We hypothesized that Notch signaling regulates multiple pathways involved in tumor angiogenesis. Here, we report that Notch stimulation induced by Dll4 down-regulates CXCR4 expression, inhibiting responses toward SDF1. This represents a new integrative role for Notch signaling in endothelial function and has implications for therapeutic angiogenesis.

Cells, cell culture, constructs, and reagents. Human umbilical vascular endothelial cells (HUVEC) were isolated as described (9) and used through passage 7. The LZRSpBMN-linker retroviral construct with full-length Dll4 was made and propagated, and retroviral infections were performed as described (7). Infected HUVECs were fluorescence-activated cell sorting sorted for enhanced green fluorescent protein (EGFP) expression to achieve >90% purity; populations used were 60% to 90% EGFP positive. Endogenous Dll4 is usually not detected by reverse transcription-PCR (RT-PCR) in HUVEC. Recombinant human Dll4 (rhDLL4; R&D Systems) was diluted in 0.2% type B bovine gelatin (Sigma Chemical Co.) and coated on plates at a final concentration of 1 μg/mL. The γ-secretase inhibitor L-685,458 (Sigma Chemical or Peptide Institute, Inc.), dissolved in DMSO (Sigma Chemical), was used at 2 μmol/L.
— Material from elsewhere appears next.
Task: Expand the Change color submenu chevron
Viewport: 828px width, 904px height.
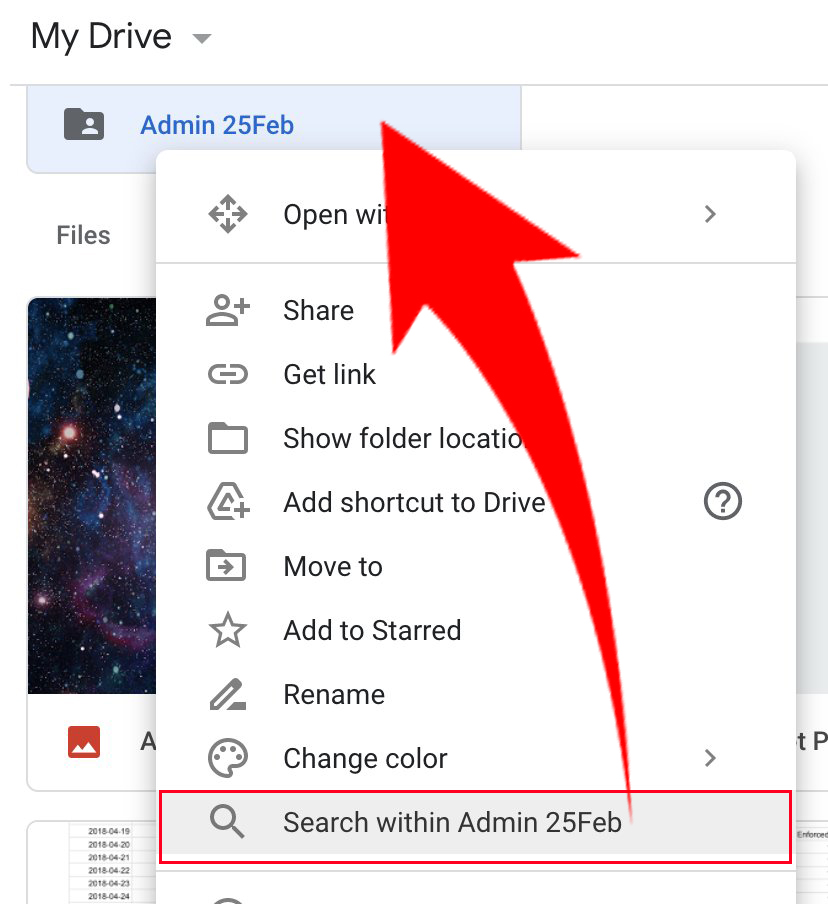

Migration assay. Endothelial migration assays were performed as described (7). HUVECs were detached with 5 mmol/L EDTA and placed in the upper chambers, whereas migration medium with or without 100 ng/mL SDF1 was placed in the lower chamber. After 16 to 20 h of incubation at 37°C, viable cells in the lower chamber were counted.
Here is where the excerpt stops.